» SET EXERCISE: Please copy the stretch of records from the line containing "Where should I click to: Expand" through the line containing "point(419,122)", reproducing each line as it appears.
———
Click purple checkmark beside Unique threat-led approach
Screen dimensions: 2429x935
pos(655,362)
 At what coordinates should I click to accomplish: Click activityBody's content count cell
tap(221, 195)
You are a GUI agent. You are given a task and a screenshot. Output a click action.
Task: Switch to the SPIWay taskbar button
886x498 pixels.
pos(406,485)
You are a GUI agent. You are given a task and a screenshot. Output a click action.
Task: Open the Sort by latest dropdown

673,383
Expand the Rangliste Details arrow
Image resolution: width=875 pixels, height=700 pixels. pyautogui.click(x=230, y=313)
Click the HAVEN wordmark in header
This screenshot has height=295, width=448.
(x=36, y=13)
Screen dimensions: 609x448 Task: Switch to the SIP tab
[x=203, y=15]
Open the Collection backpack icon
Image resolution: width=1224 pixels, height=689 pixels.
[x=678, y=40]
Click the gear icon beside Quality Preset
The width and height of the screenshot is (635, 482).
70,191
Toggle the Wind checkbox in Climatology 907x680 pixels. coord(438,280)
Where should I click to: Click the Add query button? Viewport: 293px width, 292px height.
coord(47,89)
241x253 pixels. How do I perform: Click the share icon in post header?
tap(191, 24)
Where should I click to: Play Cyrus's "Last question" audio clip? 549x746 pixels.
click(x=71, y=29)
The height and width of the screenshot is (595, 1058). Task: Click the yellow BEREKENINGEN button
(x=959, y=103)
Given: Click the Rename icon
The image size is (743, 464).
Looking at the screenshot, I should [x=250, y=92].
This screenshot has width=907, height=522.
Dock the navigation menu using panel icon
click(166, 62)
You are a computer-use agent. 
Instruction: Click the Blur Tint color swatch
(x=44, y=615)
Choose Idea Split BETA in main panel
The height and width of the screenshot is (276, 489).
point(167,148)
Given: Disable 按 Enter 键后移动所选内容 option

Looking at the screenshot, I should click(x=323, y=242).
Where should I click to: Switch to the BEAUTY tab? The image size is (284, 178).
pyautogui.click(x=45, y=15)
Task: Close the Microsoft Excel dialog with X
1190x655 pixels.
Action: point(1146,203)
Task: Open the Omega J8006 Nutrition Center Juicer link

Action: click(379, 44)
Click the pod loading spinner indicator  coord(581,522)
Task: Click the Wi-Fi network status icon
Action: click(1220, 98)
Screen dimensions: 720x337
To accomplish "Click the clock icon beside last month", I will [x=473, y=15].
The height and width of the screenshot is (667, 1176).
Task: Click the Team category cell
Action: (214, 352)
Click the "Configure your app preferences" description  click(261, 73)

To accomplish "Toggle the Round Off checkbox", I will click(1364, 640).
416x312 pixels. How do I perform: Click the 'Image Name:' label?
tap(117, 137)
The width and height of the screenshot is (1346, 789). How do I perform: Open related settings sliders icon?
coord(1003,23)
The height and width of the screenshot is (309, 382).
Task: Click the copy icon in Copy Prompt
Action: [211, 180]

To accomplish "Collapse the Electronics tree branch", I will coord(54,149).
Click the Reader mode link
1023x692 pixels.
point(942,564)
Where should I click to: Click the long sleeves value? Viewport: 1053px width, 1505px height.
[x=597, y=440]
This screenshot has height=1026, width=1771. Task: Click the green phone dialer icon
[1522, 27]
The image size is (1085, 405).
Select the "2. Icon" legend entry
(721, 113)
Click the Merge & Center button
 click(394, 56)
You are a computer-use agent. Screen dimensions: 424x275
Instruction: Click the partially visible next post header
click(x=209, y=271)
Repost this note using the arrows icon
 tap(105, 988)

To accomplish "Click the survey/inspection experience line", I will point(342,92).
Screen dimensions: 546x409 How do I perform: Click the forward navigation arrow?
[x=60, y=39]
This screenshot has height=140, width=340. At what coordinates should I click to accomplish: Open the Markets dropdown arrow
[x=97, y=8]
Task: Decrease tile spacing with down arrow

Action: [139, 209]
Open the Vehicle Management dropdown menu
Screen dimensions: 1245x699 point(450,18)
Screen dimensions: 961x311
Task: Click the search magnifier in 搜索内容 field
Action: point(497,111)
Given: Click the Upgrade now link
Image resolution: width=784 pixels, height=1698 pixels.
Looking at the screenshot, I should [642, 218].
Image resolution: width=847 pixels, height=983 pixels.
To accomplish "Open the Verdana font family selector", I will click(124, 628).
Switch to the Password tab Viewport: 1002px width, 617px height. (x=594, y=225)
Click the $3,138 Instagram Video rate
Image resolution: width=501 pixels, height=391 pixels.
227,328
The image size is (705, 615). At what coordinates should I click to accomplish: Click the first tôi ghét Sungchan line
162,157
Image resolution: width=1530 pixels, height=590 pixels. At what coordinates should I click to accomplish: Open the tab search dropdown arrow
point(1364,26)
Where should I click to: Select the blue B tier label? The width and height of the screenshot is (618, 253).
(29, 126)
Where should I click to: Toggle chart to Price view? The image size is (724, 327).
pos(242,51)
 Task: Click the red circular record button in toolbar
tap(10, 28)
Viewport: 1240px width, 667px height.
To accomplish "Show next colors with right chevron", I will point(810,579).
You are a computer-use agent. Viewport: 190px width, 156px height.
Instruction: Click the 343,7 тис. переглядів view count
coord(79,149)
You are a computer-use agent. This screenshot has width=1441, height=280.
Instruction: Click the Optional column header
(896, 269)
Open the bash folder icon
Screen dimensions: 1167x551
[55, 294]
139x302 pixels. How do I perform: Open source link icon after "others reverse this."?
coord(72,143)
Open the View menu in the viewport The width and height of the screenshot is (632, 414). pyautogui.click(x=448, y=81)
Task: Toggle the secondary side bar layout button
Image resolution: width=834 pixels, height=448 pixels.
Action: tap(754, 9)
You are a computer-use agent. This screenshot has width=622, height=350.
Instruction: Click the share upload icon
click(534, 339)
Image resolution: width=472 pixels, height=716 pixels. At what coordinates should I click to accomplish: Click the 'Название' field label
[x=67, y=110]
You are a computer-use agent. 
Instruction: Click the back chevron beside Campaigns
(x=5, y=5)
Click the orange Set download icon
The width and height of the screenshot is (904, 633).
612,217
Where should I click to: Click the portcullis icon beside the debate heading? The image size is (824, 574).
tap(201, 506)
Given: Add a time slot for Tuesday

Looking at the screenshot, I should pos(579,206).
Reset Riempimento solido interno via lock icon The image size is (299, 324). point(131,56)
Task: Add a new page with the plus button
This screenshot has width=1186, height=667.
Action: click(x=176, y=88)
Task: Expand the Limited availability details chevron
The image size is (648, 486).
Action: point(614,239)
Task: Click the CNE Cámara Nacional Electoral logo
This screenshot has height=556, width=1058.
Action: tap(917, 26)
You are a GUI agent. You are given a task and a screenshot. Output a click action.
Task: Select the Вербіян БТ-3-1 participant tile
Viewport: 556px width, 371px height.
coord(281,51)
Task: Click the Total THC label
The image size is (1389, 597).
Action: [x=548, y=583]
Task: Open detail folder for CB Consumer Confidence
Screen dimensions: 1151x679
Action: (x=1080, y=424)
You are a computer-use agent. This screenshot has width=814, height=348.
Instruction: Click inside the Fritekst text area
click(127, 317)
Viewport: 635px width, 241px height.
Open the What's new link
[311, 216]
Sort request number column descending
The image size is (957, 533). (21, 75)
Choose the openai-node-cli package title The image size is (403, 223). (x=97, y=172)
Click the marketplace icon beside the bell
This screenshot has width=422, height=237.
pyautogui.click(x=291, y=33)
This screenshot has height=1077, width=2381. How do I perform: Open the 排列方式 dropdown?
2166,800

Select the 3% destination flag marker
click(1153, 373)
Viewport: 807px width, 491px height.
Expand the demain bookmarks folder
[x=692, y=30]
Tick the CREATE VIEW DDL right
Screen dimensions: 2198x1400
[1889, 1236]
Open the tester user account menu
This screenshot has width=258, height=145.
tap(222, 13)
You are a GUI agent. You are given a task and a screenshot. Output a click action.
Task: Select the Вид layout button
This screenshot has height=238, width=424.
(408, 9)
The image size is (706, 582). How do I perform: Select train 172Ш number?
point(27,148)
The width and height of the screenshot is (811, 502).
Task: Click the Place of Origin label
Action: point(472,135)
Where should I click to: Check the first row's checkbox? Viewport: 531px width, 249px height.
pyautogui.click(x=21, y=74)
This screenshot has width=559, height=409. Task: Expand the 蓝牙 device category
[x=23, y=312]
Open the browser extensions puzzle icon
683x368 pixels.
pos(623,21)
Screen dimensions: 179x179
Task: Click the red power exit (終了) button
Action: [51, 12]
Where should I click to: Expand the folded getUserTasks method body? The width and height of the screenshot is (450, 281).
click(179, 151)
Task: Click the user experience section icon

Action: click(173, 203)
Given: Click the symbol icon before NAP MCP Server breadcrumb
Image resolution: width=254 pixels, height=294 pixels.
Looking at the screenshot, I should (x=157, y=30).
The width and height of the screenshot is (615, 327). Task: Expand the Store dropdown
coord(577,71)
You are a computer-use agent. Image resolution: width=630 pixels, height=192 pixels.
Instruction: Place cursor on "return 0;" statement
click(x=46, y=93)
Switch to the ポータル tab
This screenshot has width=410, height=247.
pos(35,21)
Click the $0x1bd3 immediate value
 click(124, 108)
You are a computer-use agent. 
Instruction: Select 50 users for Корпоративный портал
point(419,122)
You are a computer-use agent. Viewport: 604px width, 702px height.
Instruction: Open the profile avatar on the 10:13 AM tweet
———
» THE COMPLETED TASK:
Where should I click to: Expand the folded getUserTasks method body? The width and height of the screenshot is (450, 281).
click(179, 151)
Task: Click the user experience section icon

Action: click(173, 203)
Given: Click the symbol icon before NAP MCP Server breadcrumb
Image resolution: width=254 pixels, height=294 pixels.
Looking at the screenshot, I should (x=157, y=30).
The width and height of the screenshot is (615, 327). Task: Expand the Store dropdown
coord(577,71)
You are a computer-use agent. Image resolution: width=630 pixels, height=192 pixels.
Instruction: Place cursor on "return 0;" statement
click(x=46, y=93)
Switch to the ポータル tab
This screenshot has width=410, height=247.
pos(35,21)
Click the $0x1bd3 immediate value
 click(124, 108)
You are a computer-use agent. 
Instruction: Select 50 users for Корпоративный портал
point(419,122)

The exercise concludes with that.